One person at a well-known woman’s shelter told me that Christine would increase her chances of finding a shelter bed if she put Maddie into “foster care.” (Ironically, the “system” can provide a home for Maddie, but not Christine.)
Really? That’s the best you’ve got? To separate her from her support dog who is trained to reduce anxiety, and assist during panic and tic attacks?
Equally disturbing is the fact that these services will readily admit that most shelters aren’t accessible–whether it be ramp access for a wheelchair or a private space to have an anxiety attack.
So what about non-governmental agencies? There are a few charitable groups filling the housing gap for people with physical or intellectual disabilities (such as L’Arche), but precious little I could find for people with invisible disabilities.
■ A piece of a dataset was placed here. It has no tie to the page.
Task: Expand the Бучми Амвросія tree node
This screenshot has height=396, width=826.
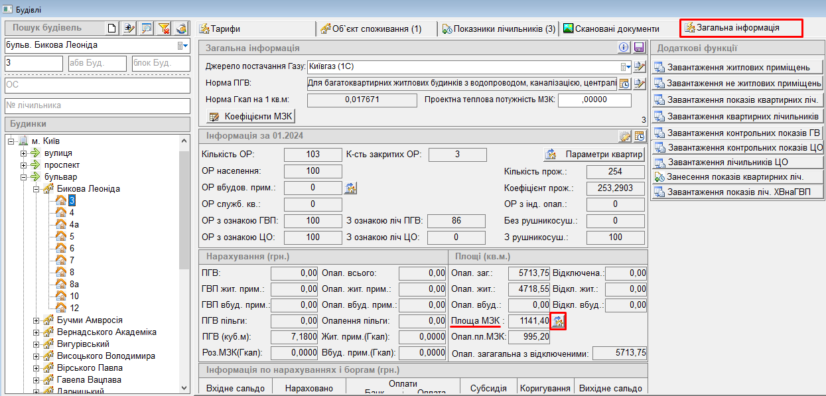Action: [x=36, y=320]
The autism community has taken note of this gap in services, and Autism Ontario has written a call to action. Echoes of the problem that affects everyone in neurodiverse community.
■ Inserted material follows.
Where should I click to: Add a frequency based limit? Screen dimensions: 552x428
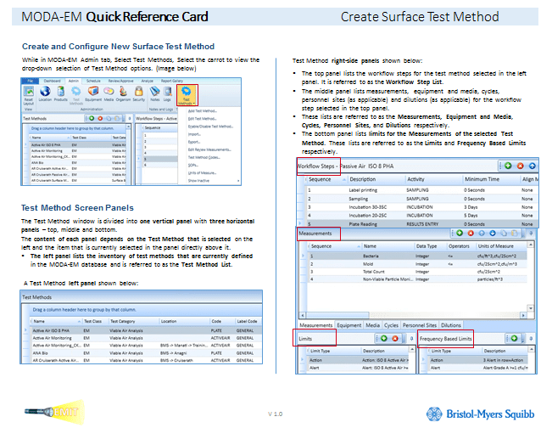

If you or your child is dyslexic, autistic, has Tourette Syndrome or ADHD (all most of the above, which can happen!), take note:
Without family or friends, you’re on your own when you’re homeless.
Long story short: what’s the impact?
Based on Christine’s experience, it means you’ll have a harder time accessing and using homeless program and services. It means you can’t use the shelter system, and you’ll be forced into even more precarious housing situations or to become dependent on the kindness of friends and strangers.
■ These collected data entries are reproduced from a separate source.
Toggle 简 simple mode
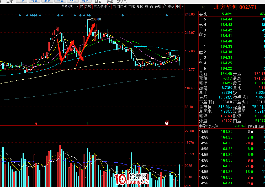pos(82,6)
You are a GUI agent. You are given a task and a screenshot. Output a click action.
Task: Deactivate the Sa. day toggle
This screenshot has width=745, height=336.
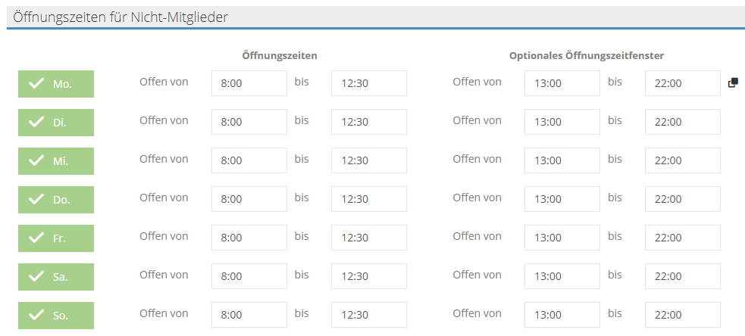tap(56, 277)
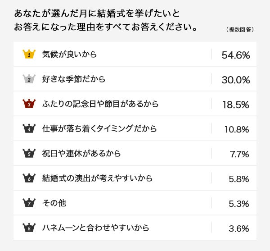Click the 54.6% percentage value
The width and height of the screenshot is (270, 251).
coord(235,55)
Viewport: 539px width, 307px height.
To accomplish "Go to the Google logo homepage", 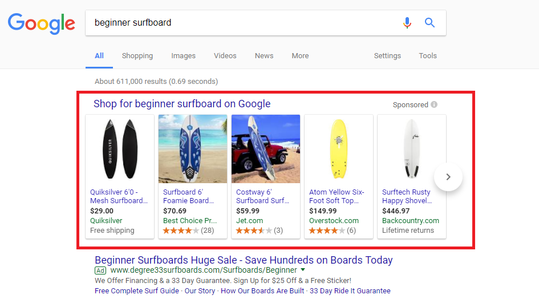I will (41, 23).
It will make you unsafe. It will make you unwell. It will marginalize you. It will perpetuate the cycle of unemployment, poverty and homelessness.
My mom’s favourite saying keeps coming to mind: What doesn’t kill you makes you stronger.
Well then, if that’s true, Christine must be the strongest person in the world.
What to do?
How hard would it be to fix this problem? To be honest, the solutions seem easier to implement than actually navigating emergency housing services (so you could ask Christine to implement these changes for you; she’s up to the challenge).
To provide safe emergency housing for people with disabilities, we need:
- shelters and homeless services to meet accessibility requirements
- social services and shelter workers to get sensitivity training
- homeless strategies that address disabilities
- disability strategies that address homelessness
- more than waiting lists for affordable accommodations; help people find a place to live (what specifically are viable housing options for someone living on social assistance? can you provide transportation to and from apartment visits? etc.)
To promote employment and prevent homelessness we need to create:
- job opportunities and accessible/accommodating workplaces (and I’m very excited to see the implementation of the new federal accessibility legislation)affordable housing for all (see what Finland is doing)
- guaranteed income or equivalent
Am I missing anything? Let me know.
I’m grateful to Christine for sharing her experience with the world. She’s forced me to see something, that like many Canadians, I didn’t want to look at. Let her story be a catalyst for change.
Christine is more than capable of taking care of herself (employers take note: she’s unstoppable). She has wonderful friends who support her (I’d like to send out my love to each and every one of them). She’s finding ways to manage her situation, and I’ve no doubt she will get through this stronger than ever. She will survive despite the help of housing services, not because of them.
That said – Christine remains “unhoused.” If you think you can help Christine, particularly if you know of an affordable apartment in the Toronto area, please reach out to me (see my contact page) or to her directly on Facebook.
And finally, don’t take my word for it. Read Christine’s story in her own words: Have you tried? (Ticking out loud).
A petition is calling on the Government of Canada to ensure the that housing be barrier free, accessible and inclusive: Petition e-1768 – E-petitions.
I would add that we need accessible housing services, and more affordable housing.
- “Social invisibility is one of the largest barriers to progressive realization of the social and economic rights of street-affected people,” OHRC Chief Commissioner Renu Mandhane.